International Science Workshop of the Canadian Council on Ecological Areas in collaboration with the Science for Nature and People Partnership working group on KBAs and Ecosystem Services
Reporting on Conservation – Key Biodiversity Areas and Ecosystem Services
Hotel Palace Royal, Quebec City, Quebec, Canada
November 7-10, 2017
Workshop Summary and Results
Dual focus of the Workshop
This International Science Workshop gathered scientists and other experts to establish a common understanding of some major conservation issues for the implementation of Aichi Target 11, under the Convention on Biological Diversity. The workshop was held with two distinct, but closely related, foci. The first day was dedicated to determining a viable path forward for the Conservation Areas Reporting and Tracking System national data base, which will address current and future needs for Canadian reporting on conservation areas. The next three days were an international workshop focused on Key Biodiversity Areas and Ecosystem Services, addressing scientific and technical requirements for supporting management decisions that account for biodiversity.

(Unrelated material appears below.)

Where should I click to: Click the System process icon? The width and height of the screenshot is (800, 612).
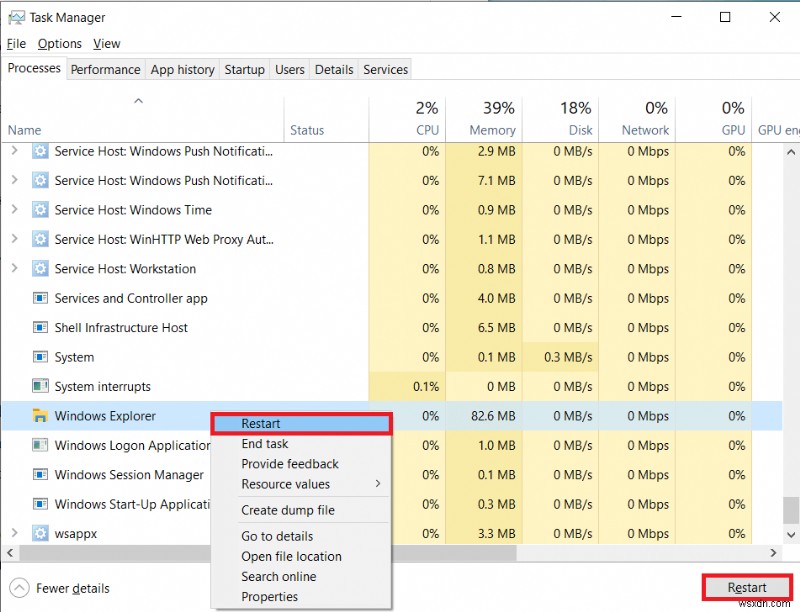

Workshop Agenda and Participants
Participants were from Canadian Federal, Provincial and Territorial protected areas agencies, academia, as well as Canadian and international non-government conservation organizations, and the International Union for the Conservation of Nature. The full Workshop Agenda is given in Appendix A, the list of all participants in Appendix B and the members of the Workshop Organizing Committee are listed in Appendix C.
Day 1 – CARTS National Workshop
In a continued effort to keep conservation areas reporting current and scientifically defensible in Canada, the Canadian Council on Ecological Areas (CCEA) devoted a full day to discuss important issues facing the Conservation Areas Reporting and Tracking System (CARTS). Pending the release of guidelines, both at the national level (through the CCEA) and at the international level (through IUCN), which will identify Other Effective Area Based Conservation Measures (OECM), the Canadian community of practice was asked to reflect on the reporting process itself.
Day 2 – Key Biodiversity Areas and Ecosystem Services Workshop
Key Biodiversity Areas (KBAs) are sites contributing significantly to the global persistence of biodiversity. The 2016 IUCN World Conservation Congress saw the launch of a global KBA Standard, consolidating the scientific criteria for identifying sites as KBAs, and a KBA Partnership of 11 international conservation organizations to support the identification, monitoring and conservation of these important sites. The criteria for identifying KBAs are limited to aspects of biodiversity, but the KBA Standard emphasizes the importance of documenting the ecosystem services, or the benefits people derive from nature, delivered by safeguarding these sites.
The workshop was co-organized by the Canadian Council on Ecological Areas (CCEA) and the Science for Nature and People Partnership (SNAPP) Working Group on KBAs and Ecosystem Services, which is advancing the science and practice around documenting, measuring and valuing ecosystem services delivered by conserving KBAs. The CCEA is incorporated as a national, non-profit organization with a mission “to facilitate and assist Canadians with the establishment and management of a comprehensive network of protected areas representative of Canada’s terrestrial and aquatic ecological natural diversity”. The SNAPP working group is co-led by the Center for Biodiversity Outcomes at Arizona State University and the IUCN WCPA-SSC Joint Task Force on Biodiversity and Protected Areas. This meeting was one of two global tests of the approach to documenting ecosystem services in KBAs, the other being in Myanmar.
Day 3 and 4 – Documenting Ecosystem Services delivered by KBAs and other sites
The workshop on Day 3 and 4 turned to the question of ecosystems services and how they might be best documented at KBAs. Ecosystem services are part of the recommended documentation for KBAs under the global Standard. Because KBAs are sites, the guidance under development will be equally applicable to protected areas and World Heritage Sites. This session stated with an introduction to ecosystem services and the SNAPP working group (Rachel Neugarten), which has been working to develop guidance for documenting ecosystem services at KBAs. One of the challenges in documenting ecosystem services at sites is to establish a minimum documentation standard. This Canada workshop follows an earlier workshop in Myanmar (March 2017), where the draft ecosystem services documentation was tested (presented by Penny Langhammer). This Canadian workshop further refined the recommended documentation and tested it in a different country.